Ya es martes y es tiempo de volver, partimos a las 7 AM, la idea es llegar pasado medio día a Jimaní. Nos queda solamente un día y tres tareas pendientes. Uno: pasar a una “maché” (feria) con la excusa de comprar mangos cuya temporada está comenzando. Misión cumplida, pues además de conseguir lo que en ese momento nos parecen la mejor fruta del universo, disfrutamos de los ajenos personajes y sus productos, muchos de ellos desconocidos para nosotros. Como he comprobado en otros viajes, las ferias son un panorama en si mismo. Segundo, visitar Croix de Bouquets; donde hay un barrio de artesanos que trabajan el fierro. La idea era encontrar algunos souvenirs auténticos y especiales. Salimos airosos también de esta tarea; nos vamos con varias esculturas que impresionan por la delicadeza de sus detalles. La que yo conseguí, se fue con Juan directo a Puerto Varas y en estos momentos debe estar colgada en alguna pared de la casa de mis viejos. Por último la tercera tarea pendiente: comprar algunos productos típicos, para mandar a Chile y quedar como reina con los amigos; recomiendo el café Rebo con su hermoso empaque plateado, el Ron Babancourt de la mayor cantidad de estrellas que le permita su presupuesto y por último la refrescante y cristalina cerveza Prestige. Música de los grupos RAM, Belo o Nu-Look son también una excelente elección.
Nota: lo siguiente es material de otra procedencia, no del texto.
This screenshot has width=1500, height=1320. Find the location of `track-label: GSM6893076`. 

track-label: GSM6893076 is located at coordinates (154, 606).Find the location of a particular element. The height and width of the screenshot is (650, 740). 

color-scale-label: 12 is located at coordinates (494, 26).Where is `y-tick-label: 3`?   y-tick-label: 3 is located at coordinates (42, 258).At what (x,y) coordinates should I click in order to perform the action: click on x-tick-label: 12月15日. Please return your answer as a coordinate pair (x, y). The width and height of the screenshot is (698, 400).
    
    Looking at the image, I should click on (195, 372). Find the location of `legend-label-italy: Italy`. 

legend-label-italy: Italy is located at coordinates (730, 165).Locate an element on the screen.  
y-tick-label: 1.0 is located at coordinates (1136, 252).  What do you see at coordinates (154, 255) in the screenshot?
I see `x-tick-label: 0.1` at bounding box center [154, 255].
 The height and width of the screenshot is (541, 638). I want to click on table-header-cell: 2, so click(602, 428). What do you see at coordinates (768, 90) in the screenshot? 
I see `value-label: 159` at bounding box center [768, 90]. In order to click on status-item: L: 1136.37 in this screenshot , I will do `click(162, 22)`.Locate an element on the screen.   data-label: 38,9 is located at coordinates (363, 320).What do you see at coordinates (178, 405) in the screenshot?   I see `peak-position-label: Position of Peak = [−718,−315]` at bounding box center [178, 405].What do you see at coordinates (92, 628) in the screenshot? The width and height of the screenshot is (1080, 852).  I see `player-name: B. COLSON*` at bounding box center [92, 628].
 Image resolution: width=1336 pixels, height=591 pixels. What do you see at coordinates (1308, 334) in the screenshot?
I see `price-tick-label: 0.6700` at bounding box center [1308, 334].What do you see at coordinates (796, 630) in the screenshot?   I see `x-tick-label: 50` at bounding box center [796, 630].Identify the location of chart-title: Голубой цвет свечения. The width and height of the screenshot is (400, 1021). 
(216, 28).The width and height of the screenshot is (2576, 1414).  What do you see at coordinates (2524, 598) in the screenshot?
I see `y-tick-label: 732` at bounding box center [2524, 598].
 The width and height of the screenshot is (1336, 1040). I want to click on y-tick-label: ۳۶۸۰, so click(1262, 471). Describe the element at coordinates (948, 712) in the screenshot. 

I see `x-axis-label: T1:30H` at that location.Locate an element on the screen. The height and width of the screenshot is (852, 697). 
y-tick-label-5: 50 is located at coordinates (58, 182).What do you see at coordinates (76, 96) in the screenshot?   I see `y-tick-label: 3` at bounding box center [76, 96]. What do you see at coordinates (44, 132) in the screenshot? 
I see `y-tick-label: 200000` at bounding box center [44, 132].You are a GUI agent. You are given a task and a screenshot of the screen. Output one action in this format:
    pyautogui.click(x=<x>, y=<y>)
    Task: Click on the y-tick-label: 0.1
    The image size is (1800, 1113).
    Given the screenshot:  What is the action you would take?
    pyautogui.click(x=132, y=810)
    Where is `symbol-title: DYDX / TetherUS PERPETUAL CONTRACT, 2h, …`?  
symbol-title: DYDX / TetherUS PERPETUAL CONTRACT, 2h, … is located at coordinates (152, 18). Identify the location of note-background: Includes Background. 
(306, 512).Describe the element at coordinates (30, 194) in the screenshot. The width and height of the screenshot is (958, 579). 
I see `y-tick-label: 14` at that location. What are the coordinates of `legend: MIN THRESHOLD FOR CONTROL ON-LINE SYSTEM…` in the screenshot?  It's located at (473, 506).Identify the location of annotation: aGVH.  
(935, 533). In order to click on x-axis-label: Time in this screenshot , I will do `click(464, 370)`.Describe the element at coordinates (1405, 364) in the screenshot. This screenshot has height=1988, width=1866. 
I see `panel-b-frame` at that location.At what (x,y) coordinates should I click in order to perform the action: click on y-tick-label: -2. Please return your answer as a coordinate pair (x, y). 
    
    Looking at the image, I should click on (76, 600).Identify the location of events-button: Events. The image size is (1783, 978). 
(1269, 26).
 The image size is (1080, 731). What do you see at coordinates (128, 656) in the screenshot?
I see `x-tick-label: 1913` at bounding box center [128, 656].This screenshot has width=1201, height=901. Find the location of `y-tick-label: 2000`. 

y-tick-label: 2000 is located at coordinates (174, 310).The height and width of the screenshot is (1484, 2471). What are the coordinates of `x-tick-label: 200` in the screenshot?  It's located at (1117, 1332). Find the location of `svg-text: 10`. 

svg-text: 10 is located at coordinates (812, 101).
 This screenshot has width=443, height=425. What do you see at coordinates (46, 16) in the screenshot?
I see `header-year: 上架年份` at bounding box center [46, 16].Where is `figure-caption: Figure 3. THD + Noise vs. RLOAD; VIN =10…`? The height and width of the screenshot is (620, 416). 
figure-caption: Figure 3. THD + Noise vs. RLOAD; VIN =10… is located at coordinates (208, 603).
El viaje, o esta parte del viaje, va llegando a su fin. De a poco nos acercamos al lago Azuei, que amenaza con desaparecer el camino que separa ambos lados del mapa. Cruzamos la frontera que nuevamente se porta bien con nosotros. República Dominicana, nuestro hogar desde hace meses, nos da la bienvenida. Tenemos llenita el alma, los ojos, el paladar y los oídos. Una paz inmensa me recorre y por un segundo pienso que jamás cambiaría todo esto por haber estado en un resort, como prefieren aquellos que aseguran que Haití no es un lugar para viajar.